Everything from the line containing "You are a computer-use" through the end of the data below should be copied exactly, with no other lines.

= = = = = = =

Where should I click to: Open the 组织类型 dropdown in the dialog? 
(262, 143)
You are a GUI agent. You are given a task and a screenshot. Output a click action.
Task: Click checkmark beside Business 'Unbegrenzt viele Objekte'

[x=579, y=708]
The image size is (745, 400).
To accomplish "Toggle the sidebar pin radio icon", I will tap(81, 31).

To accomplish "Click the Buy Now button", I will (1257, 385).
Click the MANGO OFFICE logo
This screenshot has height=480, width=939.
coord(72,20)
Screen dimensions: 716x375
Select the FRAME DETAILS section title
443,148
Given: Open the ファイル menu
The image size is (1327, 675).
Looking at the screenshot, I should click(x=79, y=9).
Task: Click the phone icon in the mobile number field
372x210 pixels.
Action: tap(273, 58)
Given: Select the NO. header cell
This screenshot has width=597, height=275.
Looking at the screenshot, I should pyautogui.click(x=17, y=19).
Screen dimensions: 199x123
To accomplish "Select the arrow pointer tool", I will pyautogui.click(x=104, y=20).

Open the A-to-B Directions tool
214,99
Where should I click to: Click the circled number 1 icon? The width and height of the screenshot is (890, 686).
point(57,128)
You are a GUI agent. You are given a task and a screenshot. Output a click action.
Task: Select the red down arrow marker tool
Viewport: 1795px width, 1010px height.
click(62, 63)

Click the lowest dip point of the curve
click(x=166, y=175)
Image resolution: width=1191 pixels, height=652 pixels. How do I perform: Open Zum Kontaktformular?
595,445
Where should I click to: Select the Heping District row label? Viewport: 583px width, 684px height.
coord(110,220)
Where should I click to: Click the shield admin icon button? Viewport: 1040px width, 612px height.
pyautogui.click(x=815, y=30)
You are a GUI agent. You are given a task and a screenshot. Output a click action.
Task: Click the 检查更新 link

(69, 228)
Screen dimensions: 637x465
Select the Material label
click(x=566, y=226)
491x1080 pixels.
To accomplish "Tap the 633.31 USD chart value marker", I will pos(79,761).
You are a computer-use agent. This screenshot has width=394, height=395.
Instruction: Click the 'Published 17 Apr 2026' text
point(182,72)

= = = = = = =

Answer to this task =
You are a computer-use agent. This screenshot has width=394, height=395.
Instruction: Click the 'Published 17 Apr 2026' text
point(182,72)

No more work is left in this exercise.